EXTRACT:
*** Block opens ***

But these are superficial qualities when compared to the book’s broader scope. Though he’s not so pretentious to say so, his real focus is the human imperative to find meaning in daily experience. It’s a subject he approaches in wry and disarming fashion.
As translated by Thomas Teal, Sjöberg’s prose is an unalloyed pleasure. In the most genial manner, he’s happy to tell his readers that they’re even more ignorant about the particulars of his profession that they might’ve imagined. “We are all familiar with the conventional image of the entomologist as a breathless twit rushing wildly across fields and meadows in pursuit of swiftly fleeing butterflies,” he writes. But this “is utterly incorrect when it comes to collectors of hoverflies…Running is not necessarily beneath our dignity, but it is any case pointless because the flies move much too fast.”
Which is why a few years ago he went and got himself something called a Mega Malaise Trap (named not for the state of mind induced by too many consecutive hours of fly-seeking, but for René Malaise, a pioneering Swedish entomologist and a hero of Sjöberg’s). It’s a big boxy thing, made out of netting. There’s a chamber for chloroform. Flies fly in, but they don’t fly out. He installed it in his backyard, and it’s enabled him to collect and identify more than 200 species of hoverfly. That’s a lot. Or maybe not. Depends how you look at it. There are 5,000 hoverfly species scattered across the continents, he explains, but fewer than 400 in Sweden.
Basically, what Sjöberg does most days is sit around. Not all entomologists are lazy, but judging by this book, lazy people can make pretty good entomologists. Waiting for insects to fill his trap, Sjöberg has plenty of time to think about why he finds his scientific subset so transfixing.
He says that the island’s population booms during the warmer months, and that it was during a conversation with one of these summer interlopers that he best articulated his reasons for choosing entomology: “I had simply told one of them in a moment of inspiration that my fly-collecting was a method of exercising slowness.” This was a smoke screen at first, he confesses, a way of sounding philosophical even as he was still working out why he’d decided to chase insects all day. But eventually a part of him came to believe it.
More recently, Sjöberg says, he’s come to think of himself as a kind of translator. Without at least some knowledge of your surroundings, he writes, the untamed world can resemble “an impenetrable body of text in a foreign language. So the best answer to the question of why I collect hoverflies is, ultimately, that I want to understand the fine print in the only language that’s been mine for as long as I can remember.”
But The Fly Trap isn’t just a series of artful ruminations on the timeless quest to understand the natural world (although that would be enough, wouldn’t it?). Sjöberg is a genuinely funny guy.
“I used to say that I was a writer,” he recalls, “but all the women on the island felt so sorry for my wife that I started insisting I was a biologist instead.” He drolly describes a close friend who happens to be a poet and an amateur dung beetle fanatic as “(a)n odd fellow, certainly, but no worse than the others” with similar entomological fixations. And he tells a hilarious Abbott and Costello-esque story about a confusing encounter in which he and a stranger kept talking past one another until they realized that one was using the word “yew” and the other was hearing it as “you.”
A man who studies insects is surely a devoted conservationist, so it makes lot of sense when Sjöberg takes a moment to excoriate developed nations whose “environmental politics are themselves a natural disaster.” But there’s no heavy-handedness here. Indeed, The Fly Trap is such an ardent, informed and sustained brief on behalf of the planet that a plea for this or that piece of green legislation seems unnecessary. The very existence of this subtle book is a powerful argument for vigilance.

*** Block closes ***

DATASET:
*** Block opens ***

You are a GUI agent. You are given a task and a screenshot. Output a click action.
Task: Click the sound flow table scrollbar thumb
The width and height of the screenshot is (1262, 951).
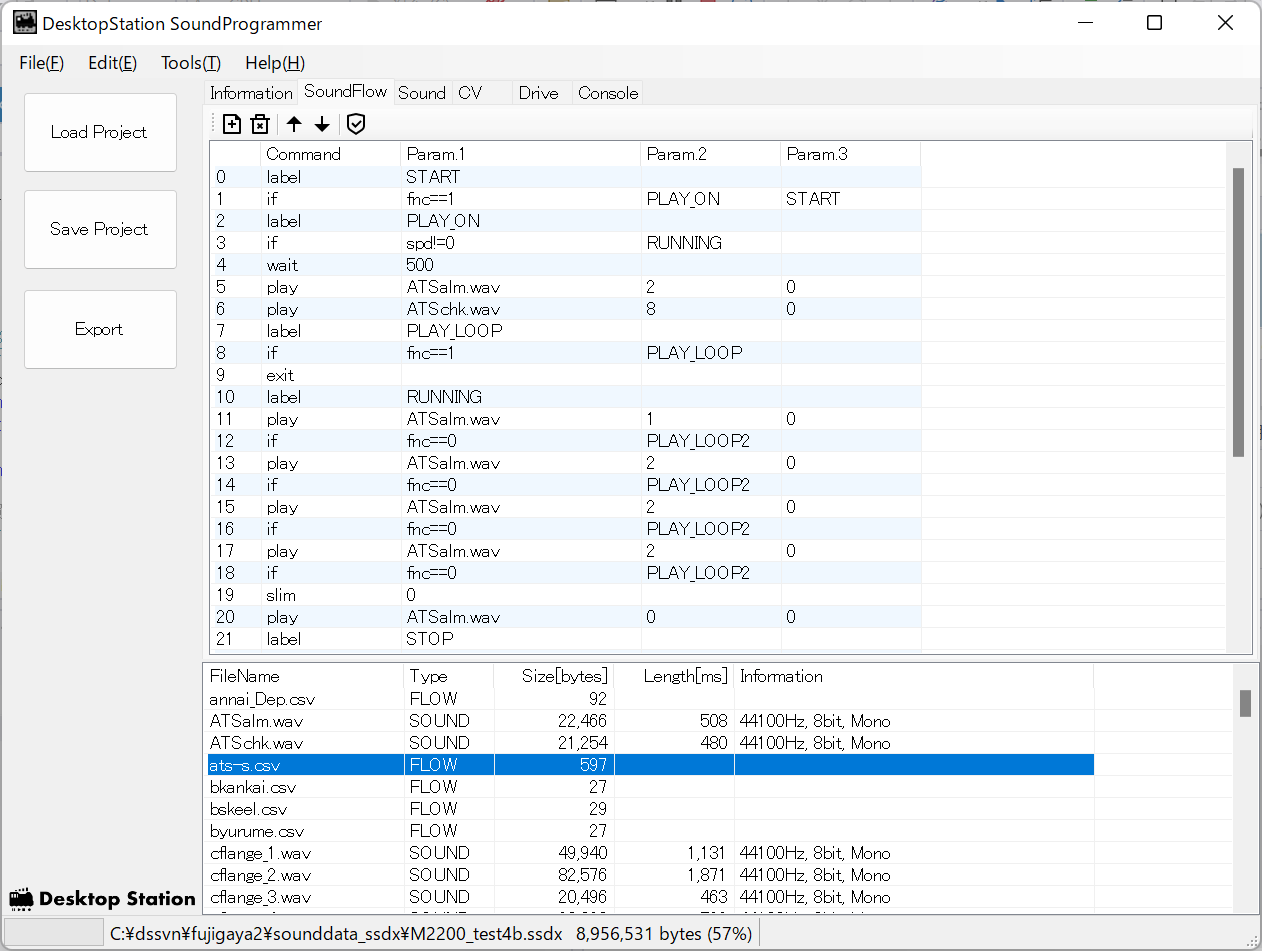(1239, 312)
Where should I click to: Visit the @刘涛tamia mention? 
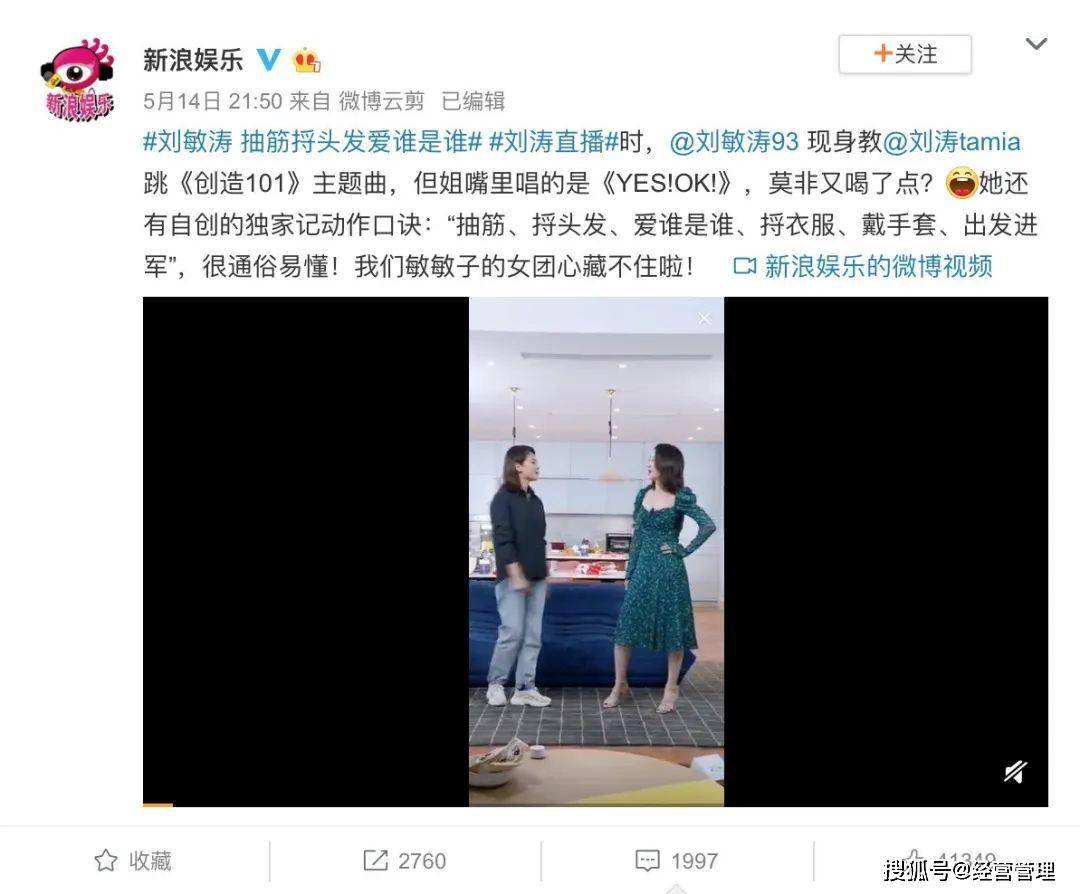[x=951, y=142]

*** Block closes ***
*** Block opens ***

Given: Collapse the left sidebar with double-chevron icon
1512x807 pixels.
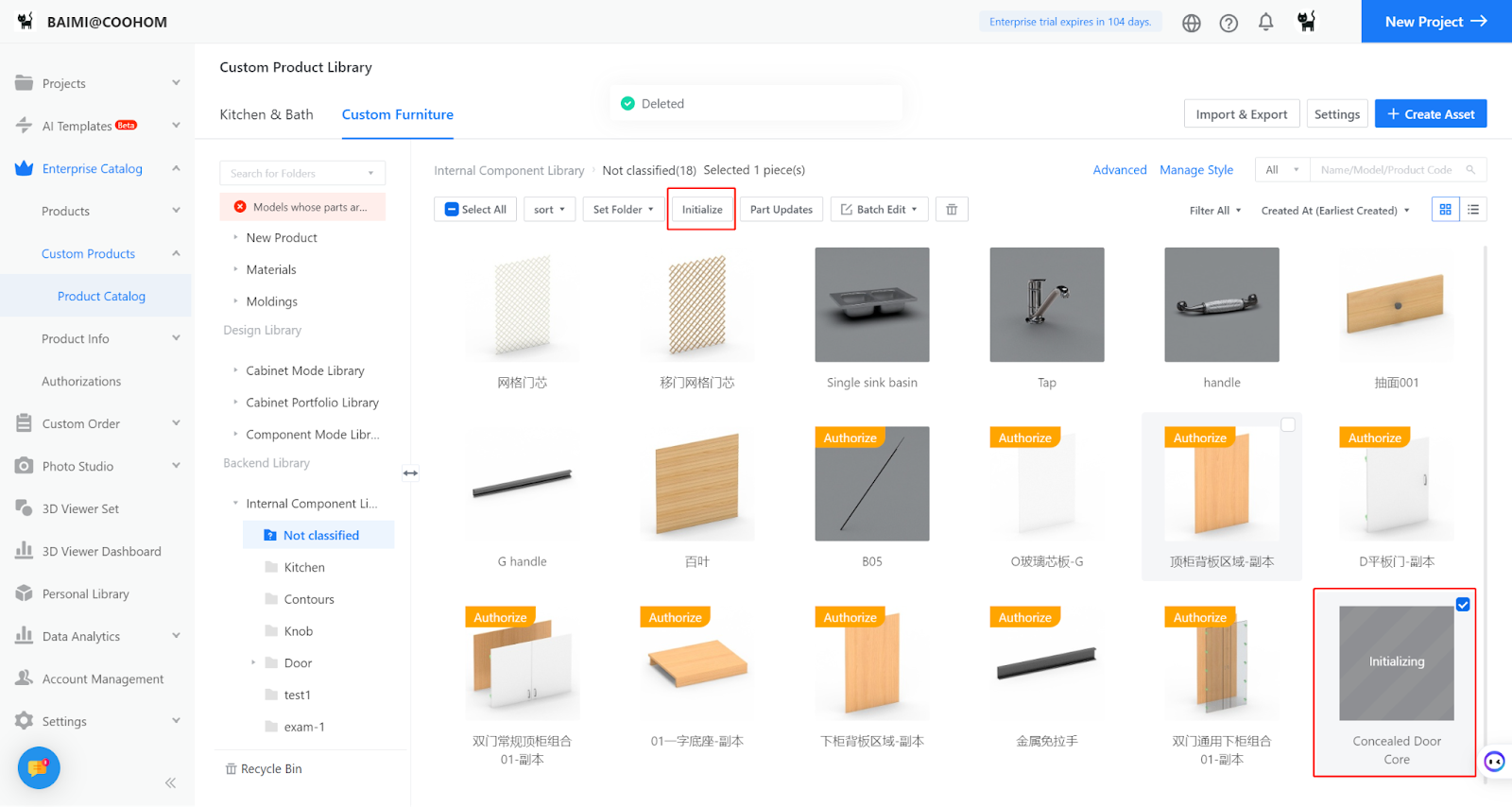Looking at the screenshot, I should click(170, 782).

*** Block closes ***

USING THE INFORMATION:
1 – According to the review of The Fly Trap, how many hoverfly species has Sjöberg collected and identified with the trap in his backyard?
2 – Reproduce the stretch of the review of The Fly Trap from "A man who studies" through "argument for vigilance.".

ANSWERS PROVIDED:
1 – More than 200 species.

2 –
A man who studies insects is surely a devoted conservationist, so it makes lot of sense when Sjöberg takes a moment to excoriate developed nations whose “environmental politics are themselves a natural disaster.” But there’s no heavy-handedness here. Indeed, The Fly Trap is such an ardent, informed and sustained brief on behalf of the planet that a plea for this or that piece of green legislation seems unnecessary. The very existence of this subtle book is a powerful argument for vigilance.